Data Analyst (m/f/d) | Machine Learning for Medical Diagnostics

Einsatzort: Erlangen

MPI

  • Solid State Research & Material Sciences
  • Particle, Plasma and Quantum Physics
  • Immunobiology and Infection Biology & Medicine
  • Microbiology & Ecology
  • Structural and Cell Biology

Art der Stelle

Data Analyst (m/f/d) | Machine Learning for Medical Diagnostics

Stellenangebot vom 31.05.2022

The Max Planck Institute for the Science of Light (MPL) research covers a wide range of topics, including nonlinear optics, quantum optics, nanophotonics, photonic crystal fibers, optomechanics, quantum technologies, biophysics, and links between physics and medicine.
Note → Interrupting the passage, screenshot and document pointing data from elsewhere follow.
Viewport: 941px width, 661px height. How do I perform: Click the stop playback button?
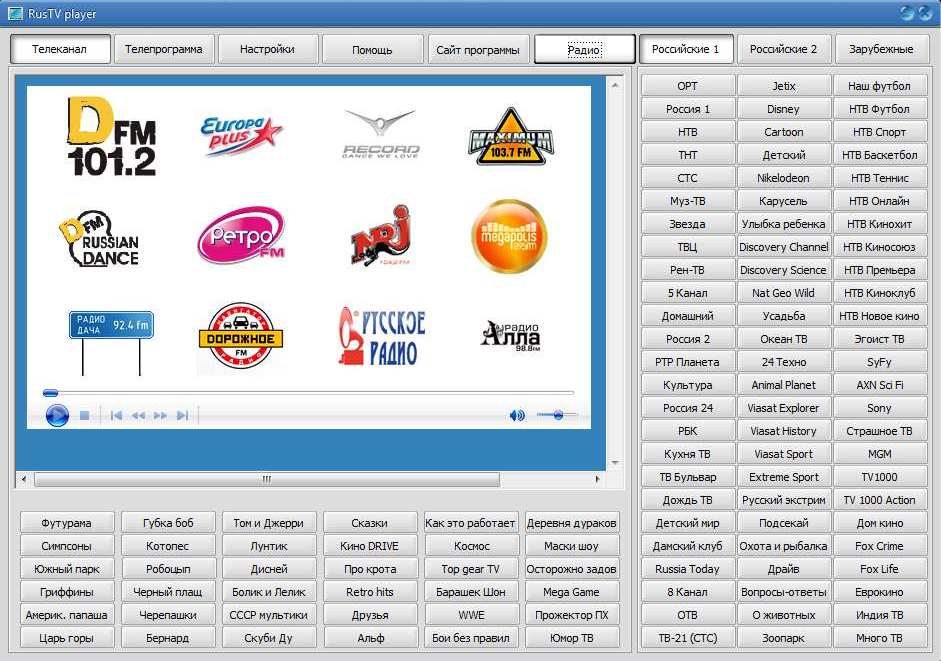85,415
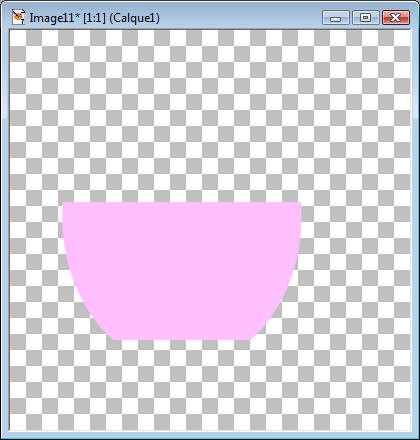Close the Image11 document window

(396, 17)
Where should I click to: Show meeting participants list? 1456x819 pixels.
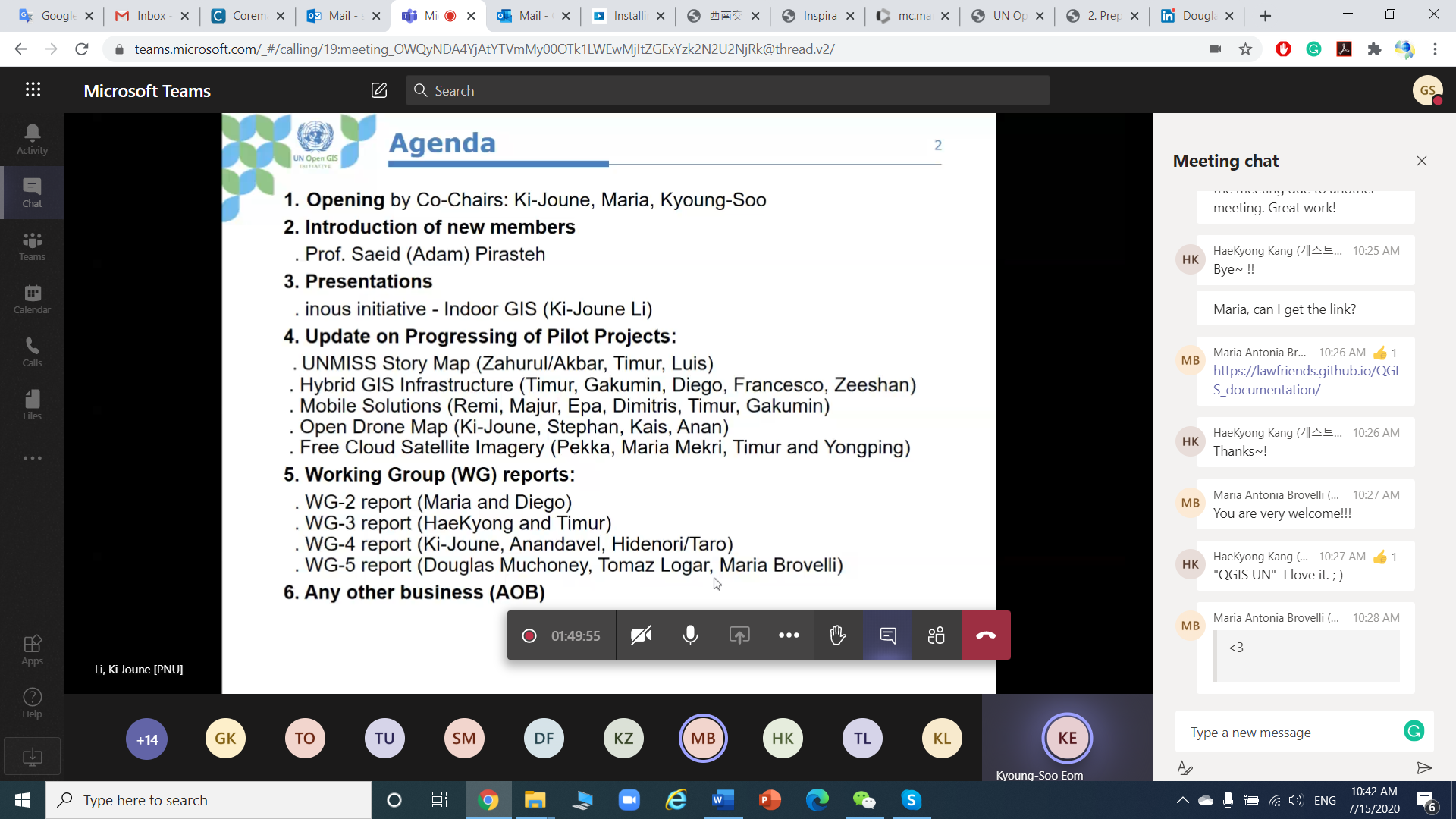click(x=937, y=635)
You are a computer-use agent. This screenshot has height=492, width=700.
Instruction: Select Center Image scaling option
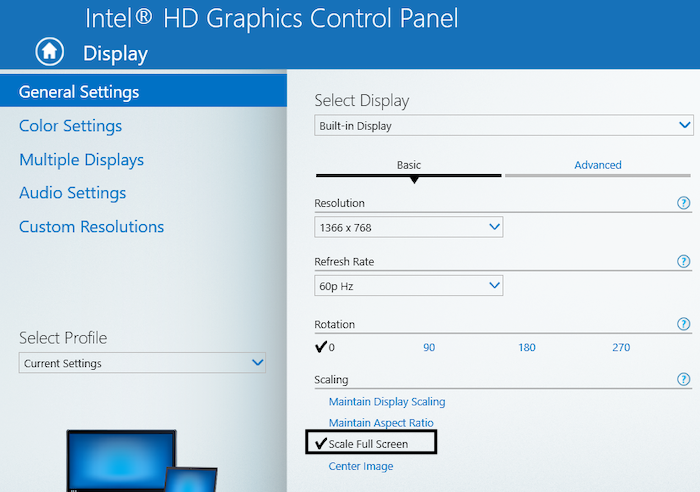(361, 466)
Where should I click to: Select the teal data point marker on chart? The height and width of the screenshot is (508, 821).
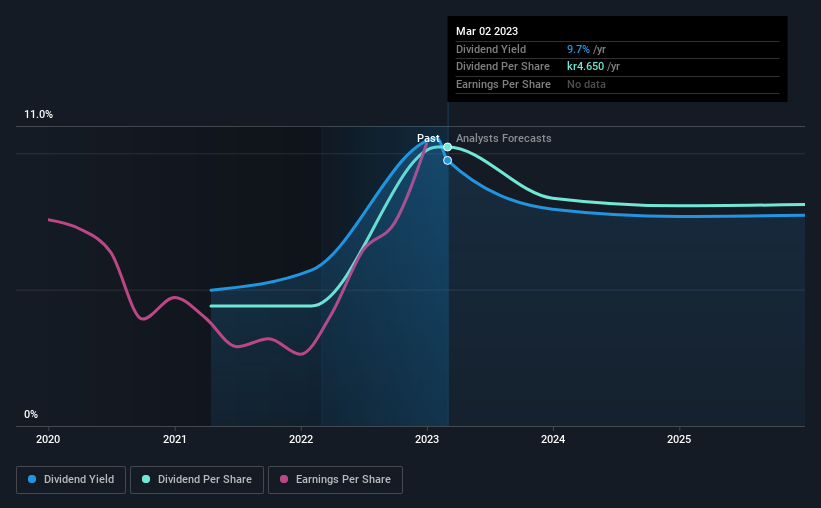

The Biological Optomechanics Division at the Max Planck Institute for the Science of Light is looking for a Data Analyst (m/f/d) - Machine Learning for Medical Diagnostics

About us

Cells are the basic entities of biological systems. They have particular physical properties, which enable them to navigate their 3D physical environment and fulfill their biological functions. We investigate these physical – mechanical and optical – properties of living cells and tissues using novel photonics and biophysical tools to test their biological importance. Our ultimate goal is the transfer of our findings to medical applications and to improve cell-based diagnostics. We are a highly interdisciplinary research group and value an open culture of knowledge transfer.

Project description

A large fraction of our research centers on real-time deformability cytometry (RT-DC), a high-throughput microfluidics-based imaging technique for cells. With RT-DC, we can rapidly measure vast numbers of cells, identify cell types (e.g. in blood), and characterize them optically (via their bright field image structure) and mechanically (via their deformation due to microfluidic shear stresses). We showed that RT-DC is sensitive to pathological changes during diseases, such as COVID-19, and we aim to expand our analysis tool set.

In this project, we are combining RT-DC data of patient blood with other, orthogonal imaging and quantification techniques, in an interdisciplinary team of lab technicians, physicians, and scientists. Your part in this project will be to forge machine-learning approaches and to devise visualization tools for diagnostic purposes.

Your profile

You are a data analyst with a background in image analysis and machine learning who is interested in (literally) bleeding-edge medical diagnostics techniques. You hold an advanced degree in computer science, mathematics, or physics (completed Master’s degree or higher at time of application). You are eager to engage with problems whose solutions are not yet mapped out. You want to broaden your background in medicine and explore uncharted medical territory.

You are fluent in Python and you have experience with numpy, scipy, and scikit-image. You know scikit-learn, tensorflow, or pytorch.. Ideally, you are already a Python package maintainer and you are familiar with test-driven development, the Python enhancement proposals (e.g. PEP8), and code documentation (e.g. with Sphinx). In your projects, you routinely use a distributed versioning control environment such as Git.

Your tasks

  • Image analysis and feature extraction using various data sources
  • Application of supervised and unsupervised machine learning techniques (such as SVMs, GMMs, Random Forests, Deep Neural Networks, ...) on imagery and tabular data for the identification of disease conditions
  • Development of data analysis pipelines with proper code documentation
  • Development of suitable visualization methods for the communication of findings (e.g., using dimensional reduction methods)

Application

Have we aroused your interest? Please submit your application via the application portal by the end of June 2022.

The Max Planck Society strives for gender and diversity equality. We welcome applications from all backgrounds. Furthermore, the Max Planck Society is committed to increasing the number of individuals with disabilities in its workforce and therefore encourages applications from such qualified individuals.